*TASK DIRECTIONS:* Reproduce the entries below verbatim, everything from the start of the entries down to the line containing "Action: click(x=35, y=419)", both ends included. Omit the pictures from your reproduction.

*DATA:*

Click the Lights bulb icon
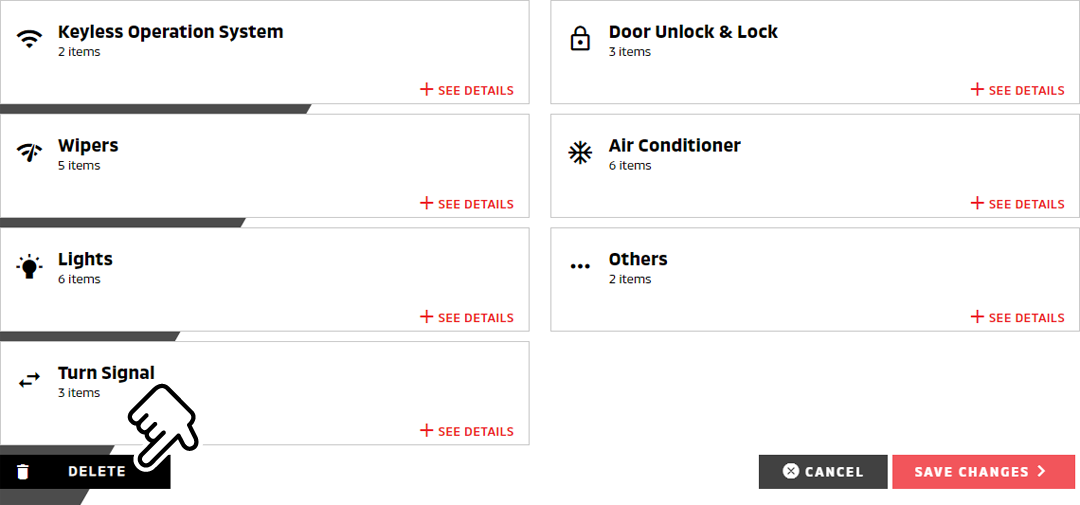Viewport: 1080px width, 505px height. tap(29, 266)
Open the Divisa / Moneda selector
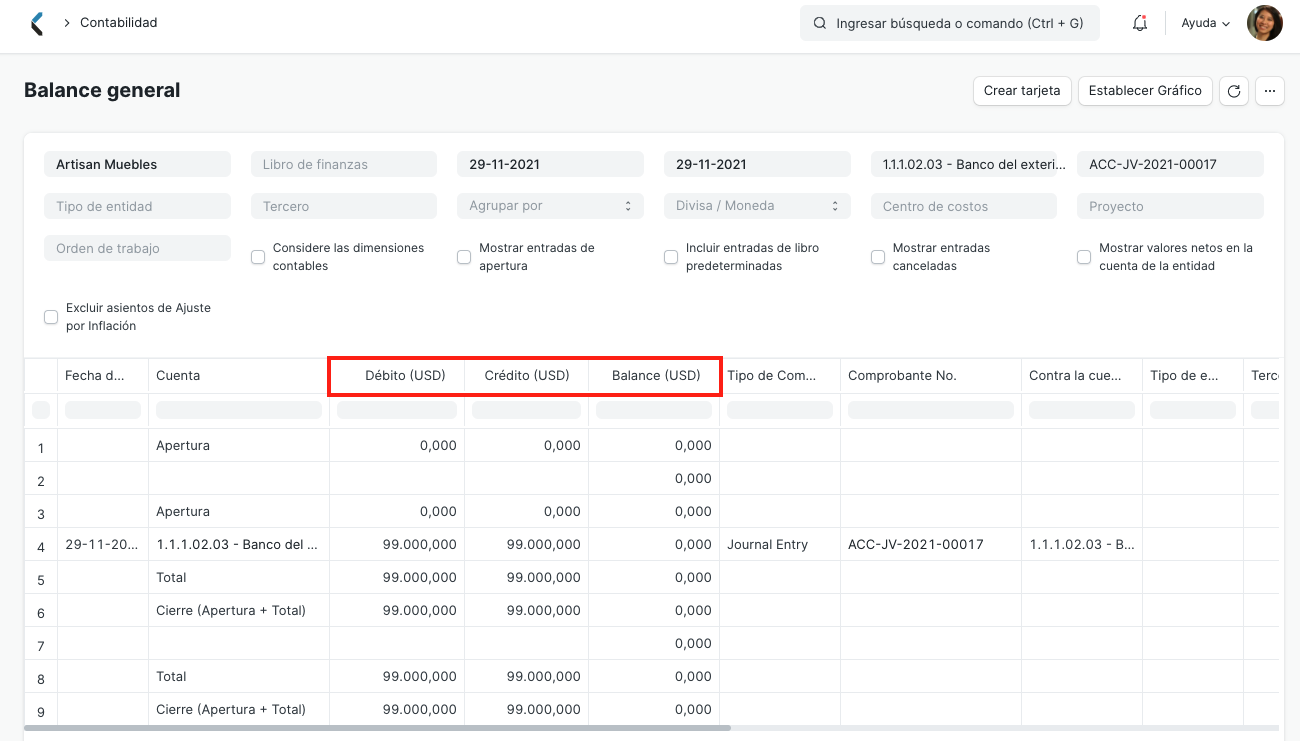Viewport: 1300px width, 741px height. click(x=757, y=205)
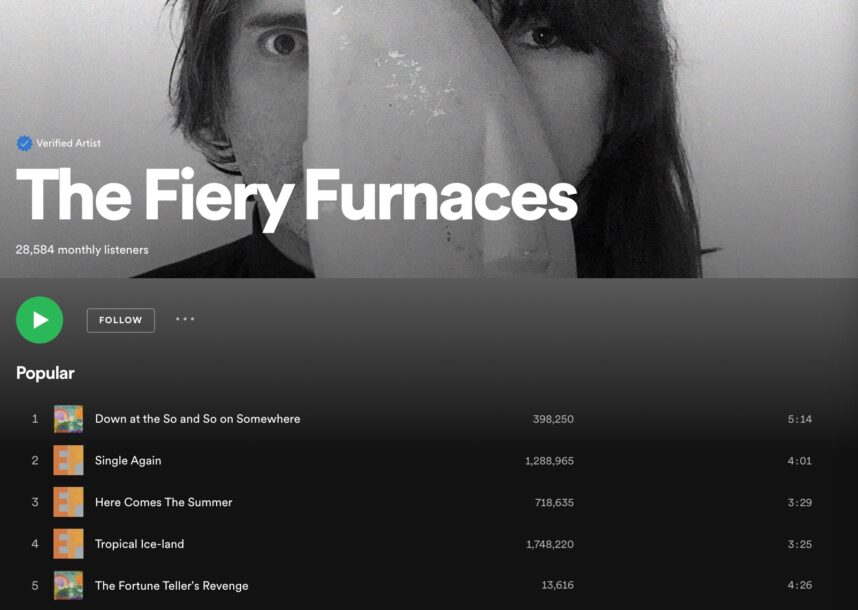Image resolution: width=858 pixels, height=610 pixels.
Task: Click track number 1 in the Popular list
Action: click(x=35, y=419)
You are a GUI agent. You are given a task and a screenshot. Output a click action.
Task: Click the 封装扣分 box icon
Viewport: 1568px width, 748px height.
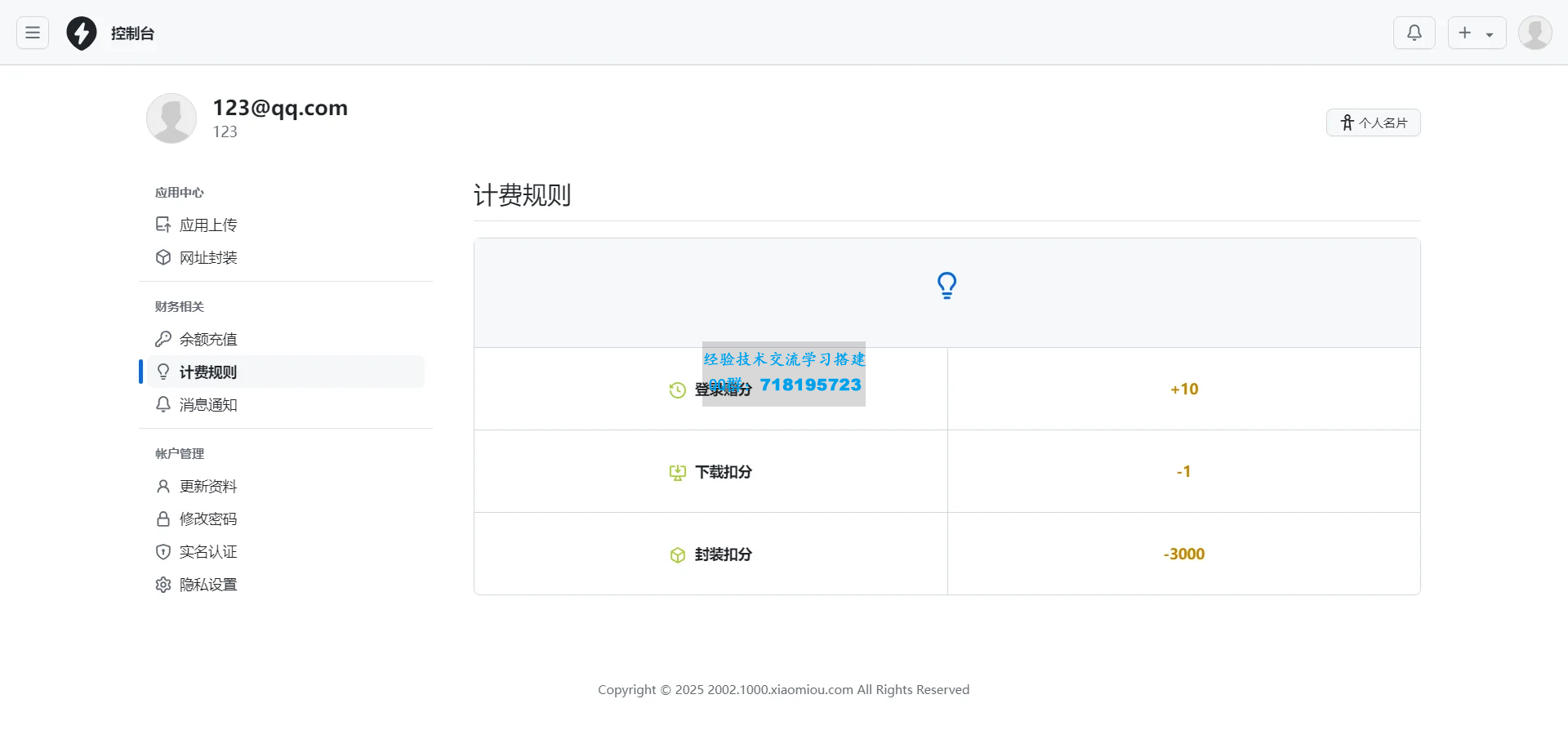tap(678, 555)
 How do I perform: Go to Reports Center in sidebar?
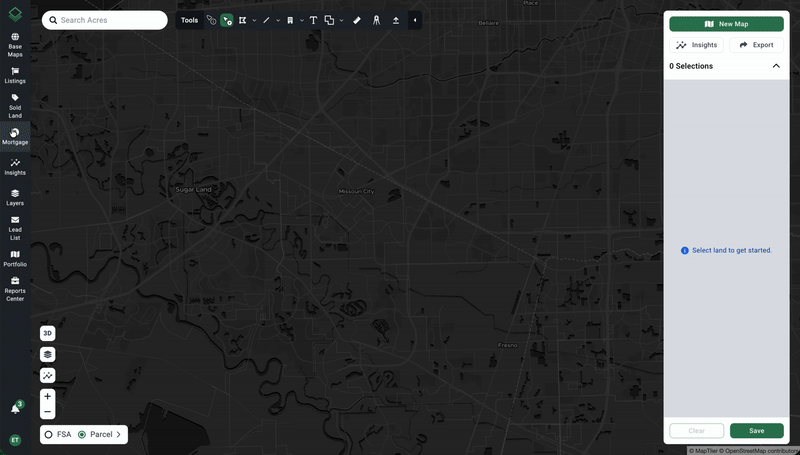tap(15, 288)
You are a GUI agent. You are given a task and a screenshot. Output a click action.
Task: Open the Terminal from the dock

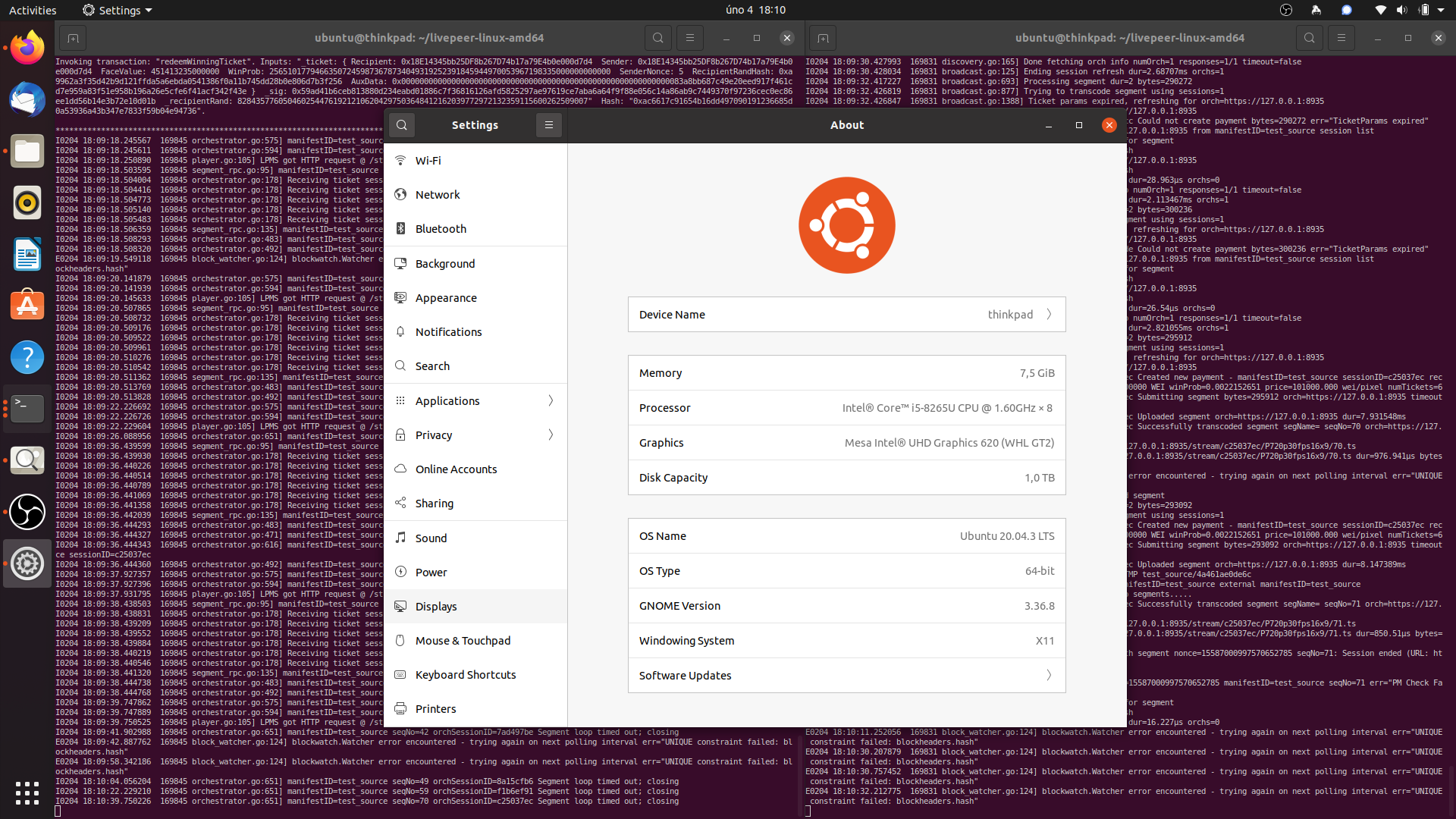[x=27, y=409]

*THE RESPONSE:*
Click the Lights bulb icon
Viewport: 1080px width, 505px height. tap(29, 266)
Open the Divisa / Moneda selector
Viewport: 1300px width, 741px height. click(x=757, y=205)
Image resolution: width=858 pixels, height=610 pixels.
Task: Click track number 1 in the Popular list
Action: click(x=35, y=419)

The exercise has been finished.